● Work instruction: Could you repeat exactly the lines below, from the line containing "Like parkjimin's 'CẦN BITCH!!' reply" through the last one, both included, while leaving out any pictures?

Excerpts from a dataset
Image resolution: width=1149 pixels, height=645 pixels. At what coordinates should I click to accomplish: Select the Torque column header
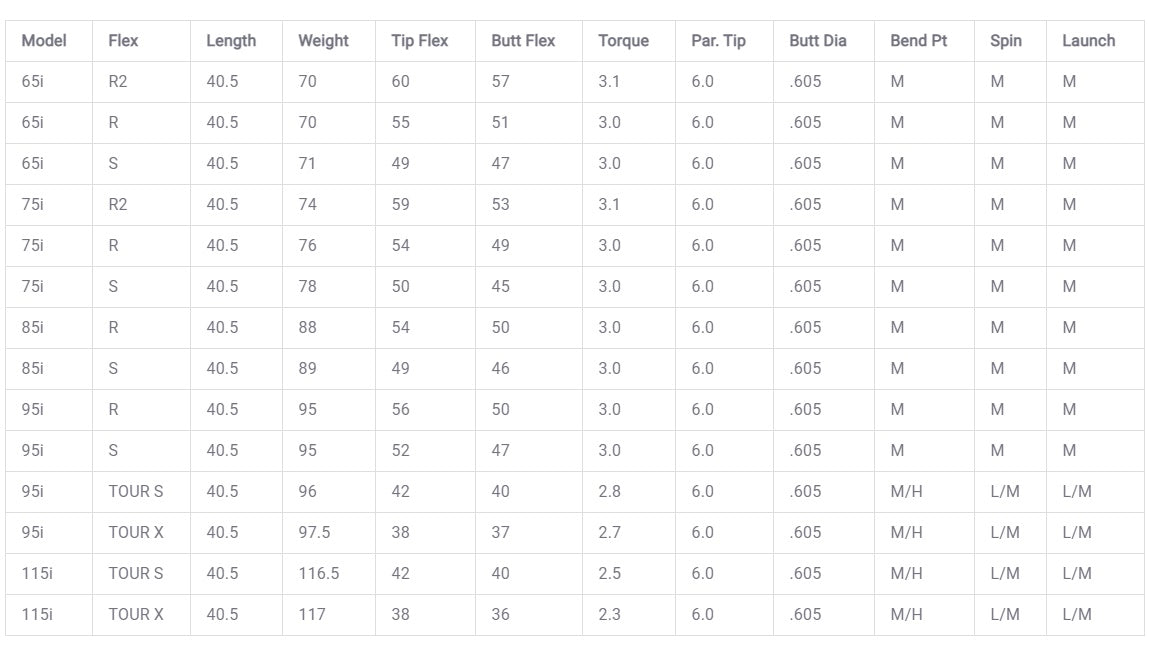tap(623, 41)
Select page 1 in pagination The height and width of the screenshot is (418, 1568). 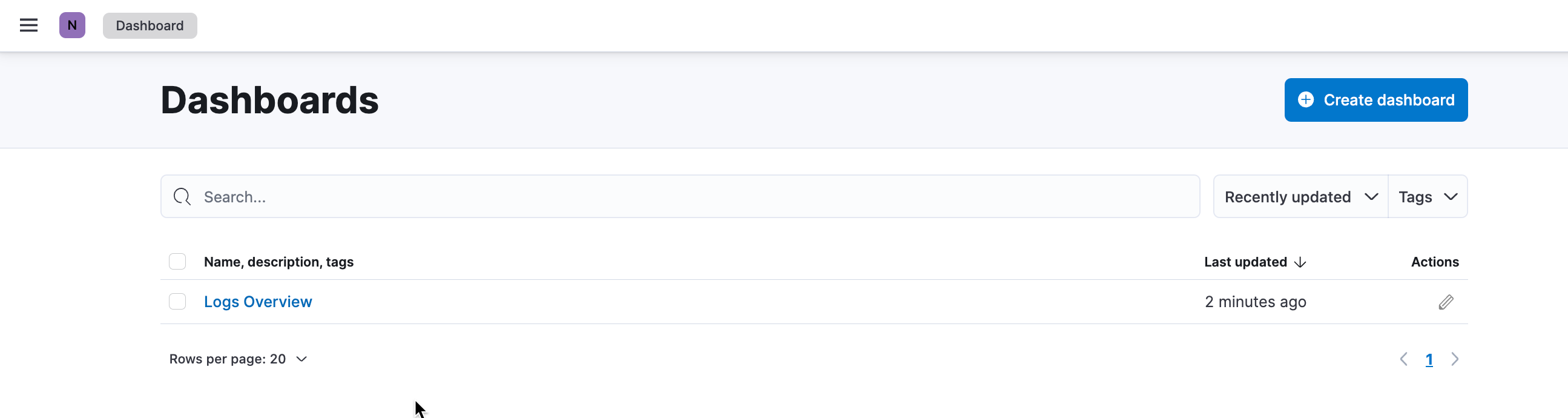point(1429,359)
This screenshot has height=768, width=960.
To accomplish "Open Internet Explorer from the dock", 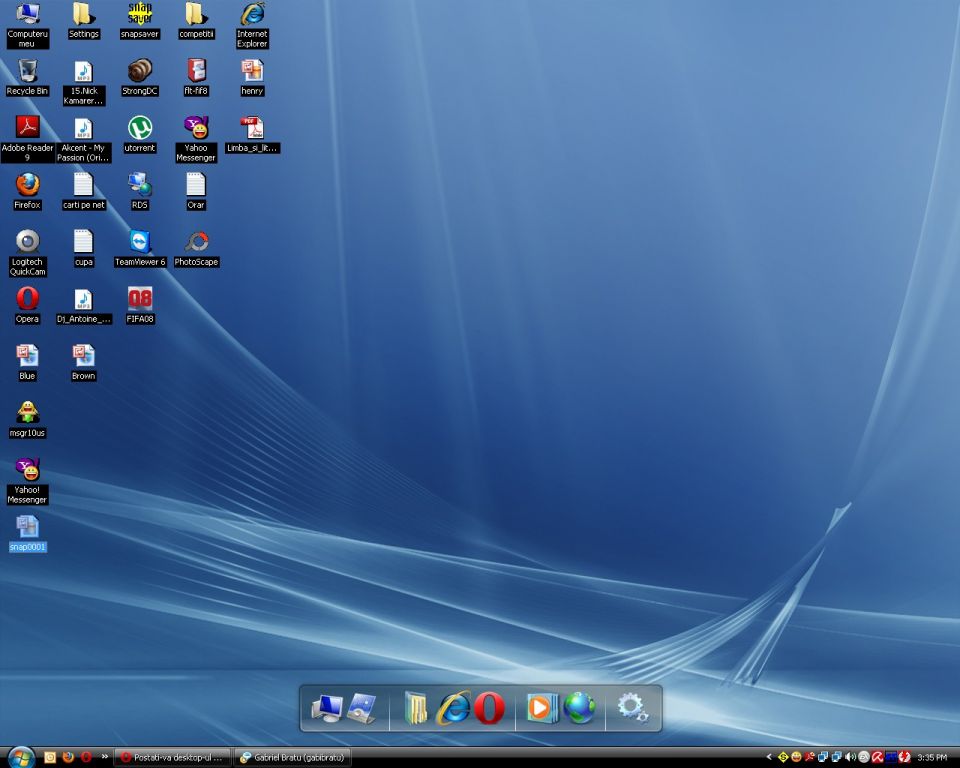I will point(453,708).
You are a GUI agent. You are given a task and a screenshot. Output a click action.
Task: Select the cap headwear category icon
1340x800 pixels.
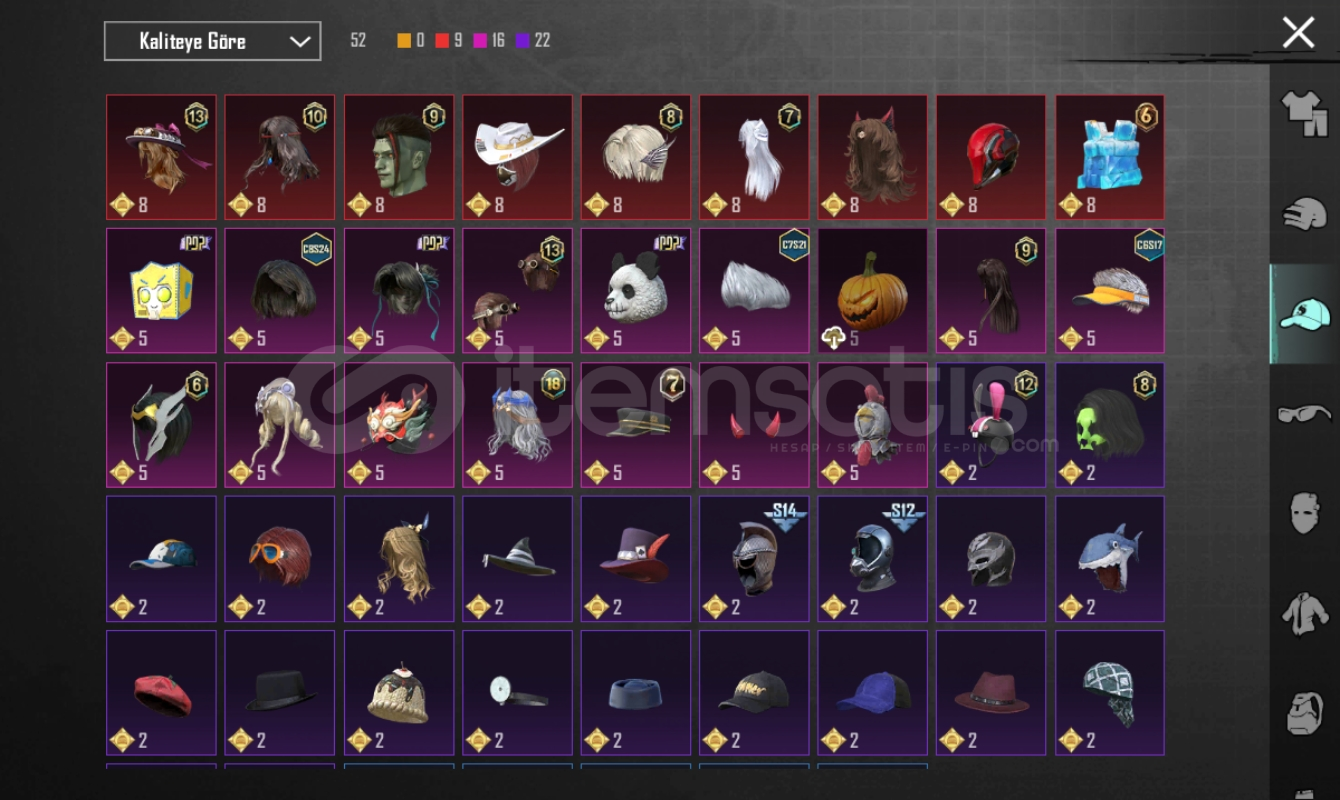click(1305, 313)
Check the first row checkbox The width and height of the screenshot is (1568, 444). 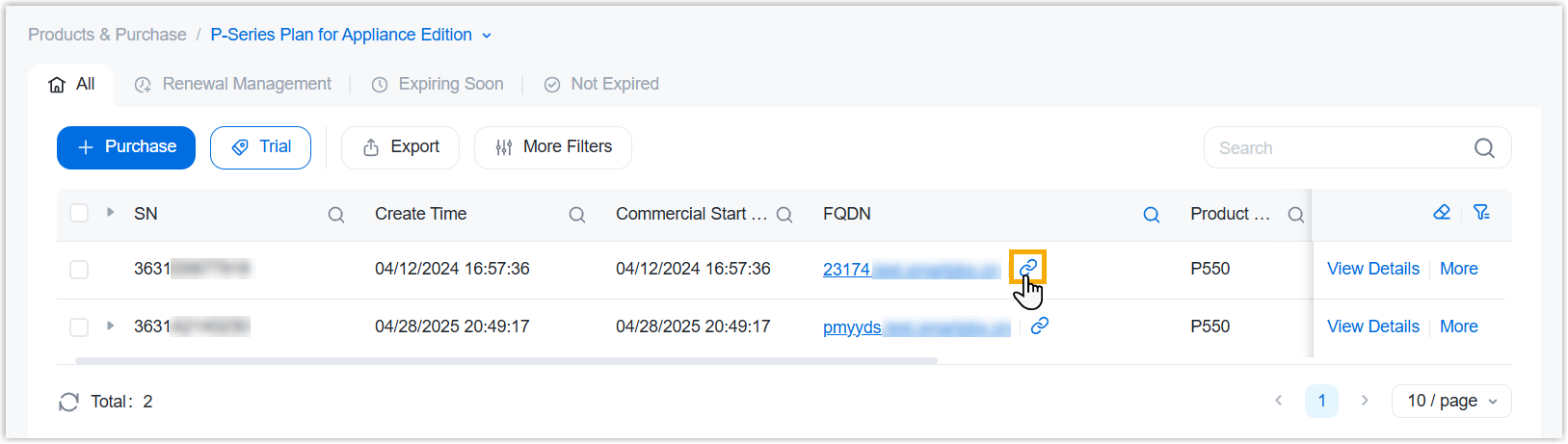click(79, 270)
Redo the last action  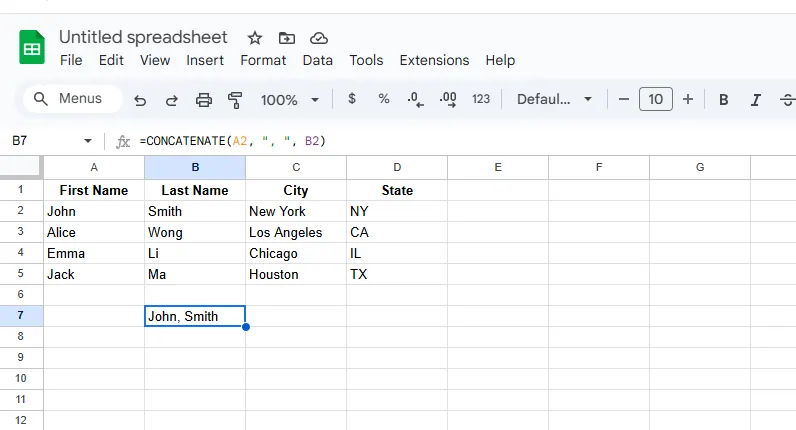(171, 100)
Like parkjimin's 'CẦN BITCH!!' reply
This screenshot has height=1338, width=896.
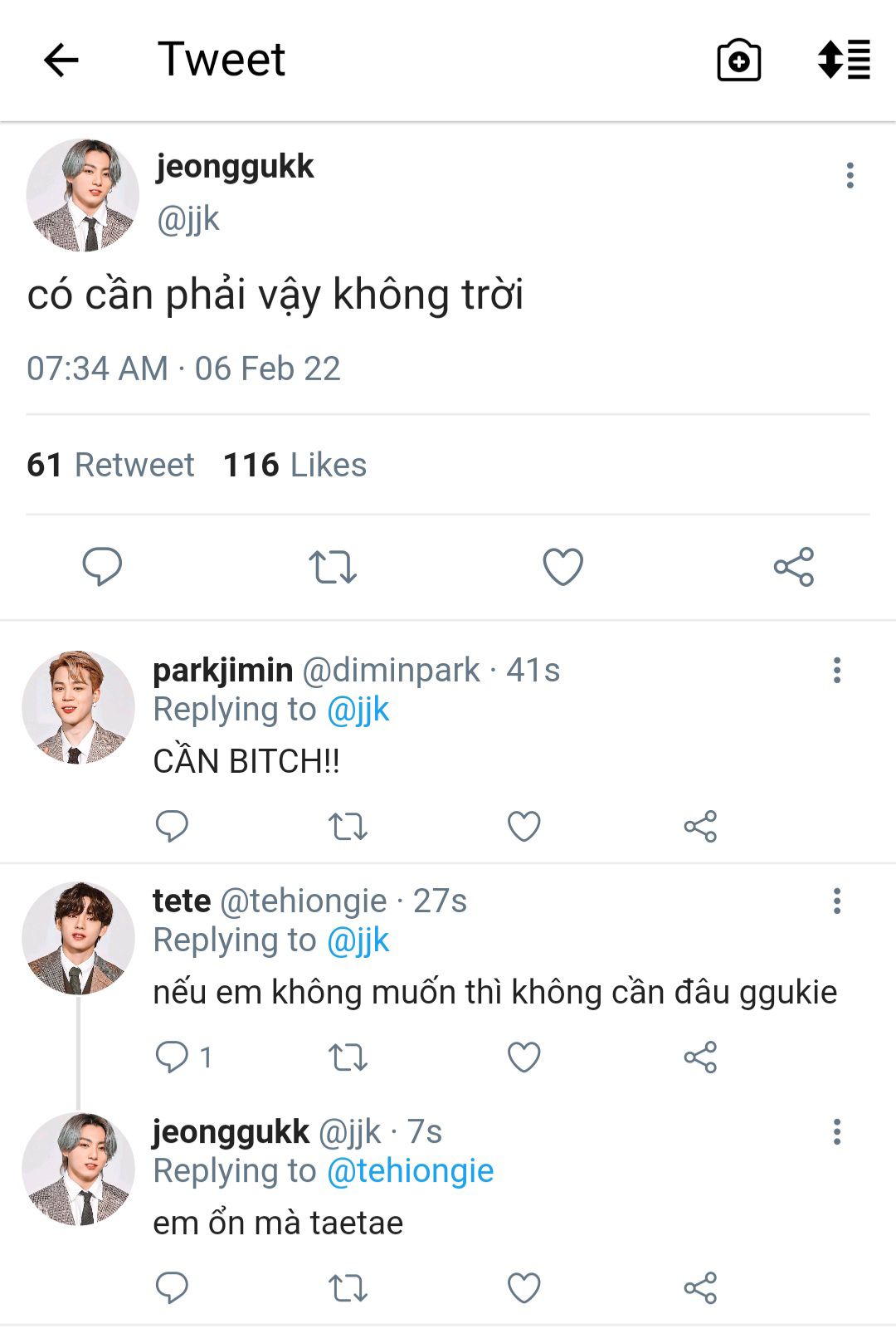[523, 827]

● Solution to the exercise:
Like parkjimin's 'CẦN BITCH!!' reply
This screenshot has height=1338, width=896.
[523, 827]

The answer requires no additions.